Need one more hors d'oeuvre--help!
Having people over for dinner tonight, and plan to put out good olives and an old-fashioned hors d'oeuvre my grandma used to make (chopped onion+mayo+parmesan spread onto baguette slices and broiled--delicious!). I want to put out one more thing, but I can't think of anything besides crudite that isn't also creamy/cheesy/full of fat. Any suggestions on how to round this out would be appreciated!
Simple and easy... wrap sugar dates with prosciutto and bake at 350° till the prosciutto takes on just a little color. Salty, sweet, easy, and just a touch exotic.... oh and realy, realy, good!
How about crostini's? Cut a baguette at an angle into slices, brush each side with olive oil, and broil each side for a few mintues till brown. Top with whatever. I love tomato slices with some type of sharp cheese, stick back under the broiler for a couple minutes. Sprinkle a bit of sea salt, drizzle with truffle oil if you have it, if not EVOO.
Could do something simple like hummus, or tapenade premade from the store.
Always a hit at my parties.
Hmm, maybe asparagus wrapped in prosciutto--if I find time to run out for asparagus! I feel like I need something fresh and/or raw (nothing on bread, nothing with cheese) to balance the rest.

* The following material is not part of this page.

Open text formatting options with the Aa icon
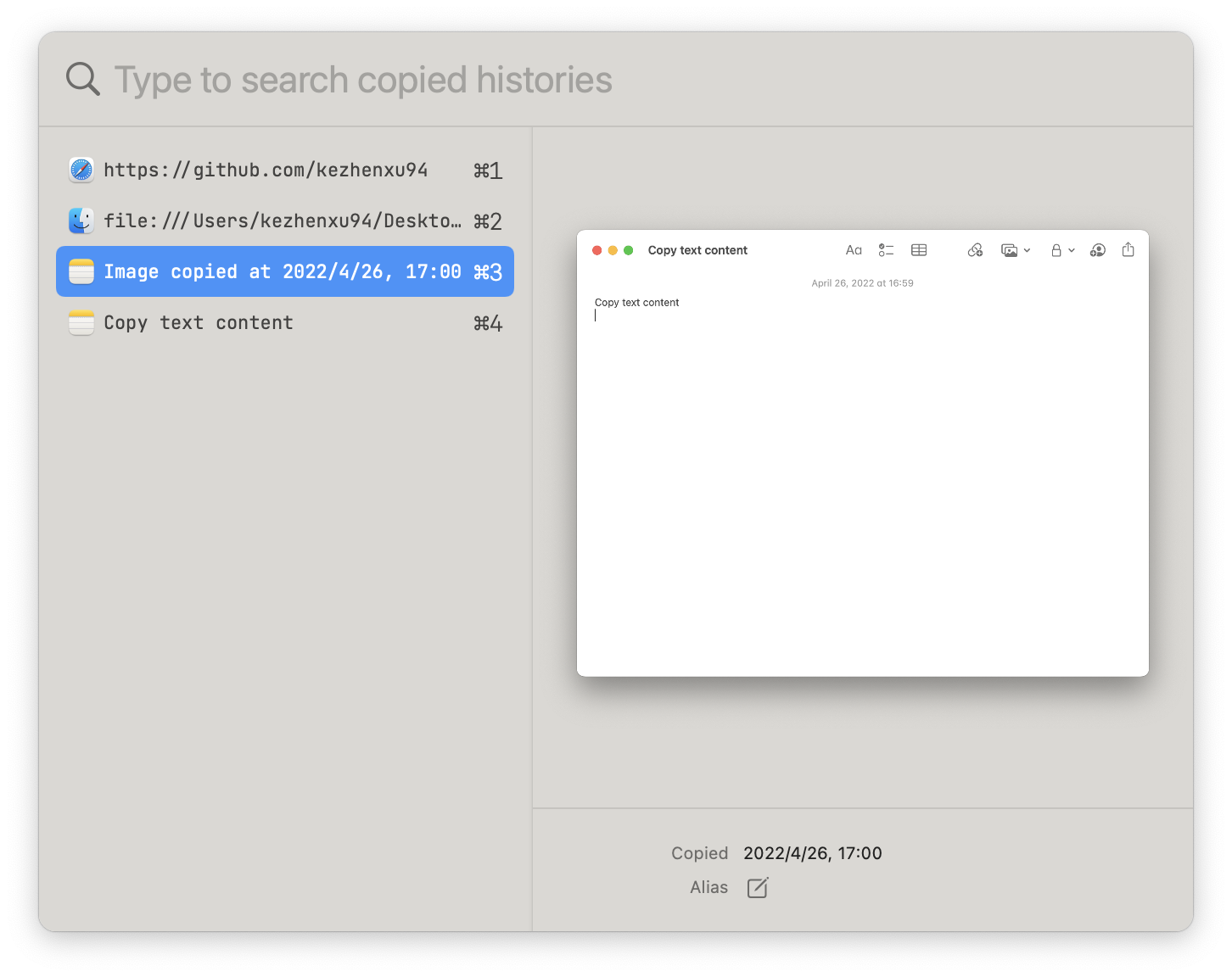The width and height of the screenshot is (1232, 977). [x=854, y=249]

This requires a small amount of prep, but overall it's relatively easy and even somewhat heathy. Assuming your grocery store has aspagus......
3/4 cup sour cream
1/4 cup mayonnaise
3 tablespoons chopped red onion
2 tablespoons lemon juice
1 tablespoon plus 1 teaspoon capers, drained and chopped
1/2 teaspoon onion powder
1/2 teaspoon sugar
1/4 teaspoon pepper
Asparagus spears, cut into 4-inch lengths
Cold water with ice for cooling asparagus
1 1/2 teaspoons kosher salt
Mix the sour cream, mayonnaise, onion, lemon juice, capers, lemon zest, onion powder, sugar and pepper together. Refrigerate.
Cook asparagus (either by steaming or light simmer) until tender, about 6 to 8 minutes. Mix water and kosher salt together in a large bowl. Remove asparagus from the pan into the cold water. Transfer to a plate and refrigerate. Serve with dipping sauce.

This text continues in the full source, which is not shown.